Even as a full-time government employee Shah found time for a side project, building shopping centers as a way to generate some extra income for his family. After four years he left MARTA. “I went into the retail business,” he says, “and I figured out that I’d like to be a landlord. I decided to buy the shopping center that I was a tenant in.”
Holiday Inn & Suites in Covington
The Holiday Inn & Suites in Covington, Georgia, has 110 guestrooms. Image courtesy: Royal Hotel Investments.
In 1990, Atlanta was chosen to host the 1996 Summer Olympics, and Shah saw a new opportunity. He bought his first hotel, an independent property with 122 rooms, in 1995. He went on to buy his first branded hotel, a Hampton Inn, in 2002 and followed that with a second Hampton Inn in 2009. His company, Royal Hotel Investments, still owns and operates both properties, along with a new Hampton Inn Express & Suites he built in 2017. Shah has plans to build “at least one more” hotel in the Metro Atlanta area. “I don’t want to go beyond limited service,” he says. “It’s more oriented toward a family approach for the guest and the employee. We love that relationship, the people connection is so important.”
We are not exchanging goods; we are making memories.
Shah still likes the retail side of things, but “that business requires less effort,” he says, “and obviously, less effort will give you a lower rate of return. The rate of return on hotel investments is higher than the rate of return for shopping centers.” Still, he finds the shopping center business is relatively steady with the right location. “In shopping centers you take care of your tenants,” he says, “and in hotels, you take care of your guests. I’m a people person and enjoy dealing with the public.”
Treating guests like family and making them feel comfortable are of utmost importance to Shah. He is deeply aware of the stress that people can experience in unfamiliar surroundings. “Whether it’s a three-star hotel or five-star hotel, in downtown or a suburb, it does not matter,” he says. “Human beings have anxiety with new environments.” And since a peaceful night’s sleep is what a hotel should deliver, anxiety will never make for a good bedfellow. “All the other things fall into place once you make your guests feel comfortable,” Shah says. “Then they think, I can count on this hotel to get me coffee or call me a cab.”
Hampton Inn in Covington
The Hampton Inn in Covington, Georgia, has 105 guestrooms. Image courtesy: Royal Hotel Investments.
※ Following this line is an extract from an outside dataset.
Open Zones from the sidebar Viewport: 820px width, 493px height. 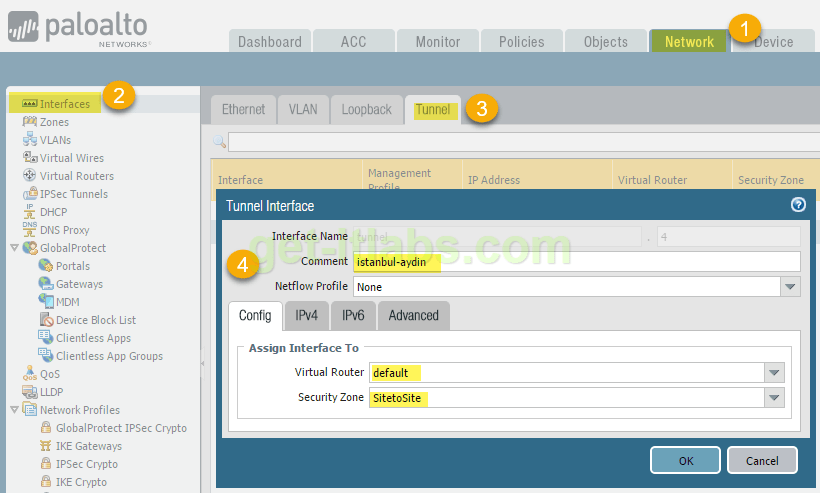pyautogui.click(x=54, y=122)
The hospitality industry is about experiences more than products. “We are not exchanging goods,” Shah says, “we are making memories. If I do something special, get a guest whatever they need, I am creating a memory. You won’t remember what you paid me; you will remember that it was raining and I got you an umbrella. A lot of people make the hotel business complicated, but I don’t know why. We are all in the business to create memories for our guests.”
It’s one thing for the boss to have this attitude, but how does it translate with the staff? “I tell all the new hires—experiencedor not—that the hotel business requires ability,” Shah says, “but more so it requires the desire to serve. If you don’t have that, you don’t fit into the hotel business.”
And the business is 24/7. “Don’t be afraid of hard work,” he advises. “And always think outside of the box to take care of your guests.” When I ask him for an example, he tells me about the time a guest complained about the hotel breakfast. “Go get something across the street,” Shah told him, “and I will deduct the cost from your room—just bring me the receipt.”
A lot of people make the hotel business complicated, but I don’t know why. We are all in the business to create memories for our guests.
And then there was the time a woman was checking in around 9 p.m. with her young daughter. “Mom, mom,” the little girl said, “where is my chocolate chip cookie?” The attendant told her they didn’t make cookies after 7 p.m. Shah said, “do me a favor. Make the cookies and call this lady in her room. It takes 15 minutes.”
“The value of the cookies is so insignificant compared to the value of guest loyalty,” he says. “In any business, you want loyalty. People go to a hotel not because of gold plated knobs in the bathroom,” he explains, “they go because they know they will be in good hands and someone will take care of them.”
Shah emphasizes the importance of repeat customers for the success of his business ventures. “I don’t want guests to be just happy,” he says. “I want them to be completely happy.”